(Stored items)
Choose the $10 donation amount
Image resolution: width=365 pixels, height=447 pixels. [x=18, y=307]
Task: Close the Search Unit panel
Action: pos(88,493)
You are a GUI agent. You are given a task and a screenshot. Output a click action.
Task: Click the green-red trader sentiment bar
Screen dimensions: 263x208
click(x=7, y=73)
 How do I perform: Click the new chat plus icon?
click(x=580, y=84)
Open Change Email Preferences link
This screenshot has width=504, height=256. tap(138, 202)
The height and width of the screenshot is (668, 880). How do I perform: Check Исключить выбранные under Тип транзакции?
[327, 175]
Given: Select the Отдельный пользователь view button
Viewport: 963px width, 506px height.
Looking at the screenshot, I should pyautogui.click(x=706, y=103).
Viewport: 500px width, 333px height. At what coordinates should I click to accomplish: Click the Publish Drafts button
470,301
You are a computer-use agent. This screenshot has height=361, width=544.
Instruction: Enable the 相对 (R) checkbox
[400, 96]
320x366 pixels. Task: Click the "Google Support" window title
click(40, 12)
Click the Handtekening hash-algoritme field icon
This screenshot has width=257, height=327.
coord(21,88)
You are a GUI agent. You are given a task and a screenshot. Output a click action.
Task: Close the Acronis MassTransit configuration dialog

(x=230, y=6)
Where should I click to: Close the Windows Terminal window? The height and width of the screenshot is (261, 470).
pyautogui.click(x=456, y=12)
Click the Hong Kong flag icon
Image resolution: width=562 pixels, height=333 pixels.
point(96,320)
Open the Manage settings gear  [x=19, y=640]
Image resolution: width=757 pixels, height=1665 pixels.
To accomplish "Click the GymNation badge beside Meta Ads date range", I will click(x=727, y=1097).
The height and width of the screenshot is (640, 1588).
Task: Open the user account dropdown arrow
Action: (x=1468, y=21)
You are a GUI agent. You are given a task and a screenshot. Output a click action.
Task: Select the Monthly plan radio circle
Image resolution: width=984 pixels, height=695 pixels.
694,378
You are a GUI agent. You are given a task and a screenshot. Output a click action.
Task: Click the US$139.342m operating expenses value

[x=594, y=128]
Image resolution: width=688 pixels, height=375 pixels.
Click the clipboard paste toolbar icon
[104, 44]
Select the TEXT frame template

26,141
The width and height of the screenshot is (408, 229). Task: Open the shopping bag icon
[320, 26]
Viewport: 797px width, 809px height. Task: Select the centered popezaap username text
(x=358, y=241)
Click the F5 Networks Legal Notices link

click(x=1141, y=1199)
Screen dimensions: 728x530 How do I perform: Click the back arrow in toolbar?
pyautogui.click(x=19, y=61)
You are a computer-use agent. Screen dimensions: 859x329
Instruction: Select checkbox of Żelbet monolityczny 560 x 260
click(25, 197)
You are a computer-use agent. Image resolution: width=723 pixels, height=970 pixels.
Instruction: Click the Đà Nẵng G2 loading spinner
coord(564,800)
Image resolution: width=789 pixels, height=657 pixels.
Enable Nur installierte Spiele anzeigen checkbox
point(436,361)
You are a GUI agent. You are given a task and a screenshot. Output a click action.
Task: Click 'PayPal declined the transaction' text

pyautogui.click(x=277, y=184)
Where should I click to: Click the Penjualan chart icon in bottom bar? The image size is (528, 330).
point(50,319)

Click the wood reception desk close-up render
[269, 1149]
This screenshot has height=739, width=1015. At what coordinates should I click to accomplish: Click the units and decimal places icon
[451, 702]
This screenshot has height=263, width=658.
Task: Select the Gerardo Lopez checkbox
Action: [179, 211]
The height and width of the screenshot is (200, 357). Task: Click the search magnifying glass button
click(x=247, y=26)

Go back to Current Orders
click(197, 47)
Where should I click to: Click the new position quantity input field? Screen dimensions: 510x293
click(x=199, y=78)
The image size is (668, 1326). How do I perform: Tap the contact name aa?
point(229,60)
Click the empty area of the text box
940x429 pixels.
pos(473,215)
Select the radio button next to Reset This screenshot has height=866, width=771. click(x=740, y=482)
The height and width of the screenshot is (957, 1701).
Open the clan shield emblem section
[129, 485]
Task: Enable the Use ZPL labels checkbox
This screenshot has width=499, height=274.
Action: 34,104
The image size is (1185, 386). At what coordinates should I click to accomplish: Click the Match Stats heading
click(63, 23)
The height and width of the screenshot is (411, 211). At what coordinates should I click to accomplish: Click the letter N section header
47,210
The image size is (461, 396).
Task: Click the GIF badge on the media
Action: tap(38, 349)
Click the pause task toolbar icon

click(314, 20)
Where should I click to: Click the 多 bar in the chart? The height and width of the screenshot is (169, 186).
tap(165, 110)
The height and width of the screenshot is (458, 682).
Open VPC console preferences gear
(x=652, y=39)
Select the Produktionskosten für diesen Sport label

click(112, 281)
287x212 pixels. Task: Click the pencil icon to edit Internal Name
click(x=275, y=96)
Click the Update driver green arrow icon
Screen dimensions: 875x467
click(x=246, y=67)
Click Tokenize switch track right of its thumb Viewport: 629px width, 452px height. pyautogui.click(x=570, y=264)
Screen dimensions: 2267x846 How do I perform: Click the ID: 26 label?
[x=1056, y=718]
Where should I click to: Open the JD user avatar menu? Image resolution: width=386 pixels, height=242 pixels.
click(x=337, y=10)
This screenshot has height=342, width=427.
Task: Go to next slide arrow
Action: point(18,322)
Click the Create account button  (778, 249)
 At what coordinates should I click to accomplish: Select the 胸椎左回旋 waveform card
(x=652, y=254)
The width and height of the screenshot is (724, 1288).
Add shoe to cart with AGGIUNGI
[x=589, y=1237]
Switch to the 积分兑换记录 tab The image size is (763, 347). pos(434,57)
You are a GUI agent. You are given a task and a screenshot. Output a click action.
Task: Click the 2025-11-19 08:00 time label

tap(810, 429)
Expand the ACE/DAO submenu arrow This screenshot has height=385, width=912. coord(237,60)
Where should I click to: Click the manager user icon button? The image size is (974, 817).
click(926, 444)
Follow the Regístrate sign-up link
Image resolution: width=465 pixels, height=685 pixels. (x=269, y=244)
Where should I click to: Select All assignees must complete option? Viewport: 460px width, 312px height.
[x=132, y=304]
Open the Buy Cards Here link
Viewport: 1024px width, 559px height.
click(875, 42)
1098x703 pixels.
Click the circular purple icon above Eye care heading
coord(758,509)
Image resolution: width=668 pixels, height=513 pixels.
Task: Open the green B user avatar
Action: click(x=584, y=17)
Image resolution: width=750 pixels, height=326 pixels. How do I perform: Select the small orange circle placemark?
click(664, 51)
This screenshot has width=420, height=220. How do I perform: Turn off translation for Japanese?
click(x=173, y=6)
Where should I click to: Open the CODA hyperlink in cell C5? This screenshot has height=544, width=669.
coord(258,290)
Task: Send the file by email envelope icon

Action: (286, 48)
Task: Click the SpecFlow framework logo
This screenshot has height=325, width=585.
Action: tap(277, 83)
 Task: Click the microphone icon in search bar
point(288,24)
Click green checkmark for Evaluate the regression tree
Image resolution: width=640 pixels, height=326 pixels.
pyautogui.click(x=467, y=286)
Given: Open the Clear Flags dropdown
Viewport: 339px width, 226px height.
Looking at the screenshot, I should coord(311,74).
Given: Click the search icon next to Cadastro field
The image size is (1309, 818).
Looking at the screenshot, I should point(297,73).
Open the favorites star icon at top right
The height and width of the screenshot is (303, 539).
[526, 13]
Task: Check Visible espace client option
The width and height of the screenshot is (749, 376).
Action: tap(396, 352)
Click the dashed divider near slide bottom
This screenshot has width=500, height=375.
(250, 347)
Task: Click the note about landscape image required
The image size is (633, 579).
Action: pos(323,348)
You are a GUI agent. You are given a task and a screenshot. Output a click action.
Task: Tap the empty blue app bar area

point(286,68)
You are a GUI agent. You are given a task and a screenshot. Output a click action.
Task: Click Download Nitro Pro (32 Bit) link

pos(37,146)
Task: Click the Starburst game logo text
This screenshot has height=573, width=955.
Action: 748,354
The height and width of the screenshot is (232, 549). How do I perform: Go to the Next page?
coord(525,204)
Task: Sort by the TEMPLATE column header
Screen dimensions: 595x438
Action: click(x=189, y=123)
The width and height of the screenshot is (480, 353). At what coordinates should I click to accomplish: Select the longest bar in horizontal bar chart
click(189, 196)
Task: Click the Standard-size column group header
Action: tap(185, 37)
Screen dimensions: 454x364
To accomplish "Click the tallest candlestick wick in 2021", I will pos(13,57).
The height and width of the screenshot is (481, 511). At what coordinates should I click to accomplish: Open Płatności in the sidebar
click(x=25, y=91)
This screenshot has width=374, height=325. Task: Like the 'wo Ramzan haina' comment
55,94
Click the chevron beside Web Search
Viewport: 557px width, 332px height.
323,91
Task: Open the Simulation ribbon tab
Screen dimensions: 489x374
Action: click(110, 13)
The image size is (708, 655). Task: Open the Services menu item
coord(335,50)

■ **YOUR OBJECTIVE**
Take each line above that contains "logo" and copy it out.

■ **WRITTEN ANSWER**
Task: Click the SpecFlow framework logo
Task: Click the Starburst game logo text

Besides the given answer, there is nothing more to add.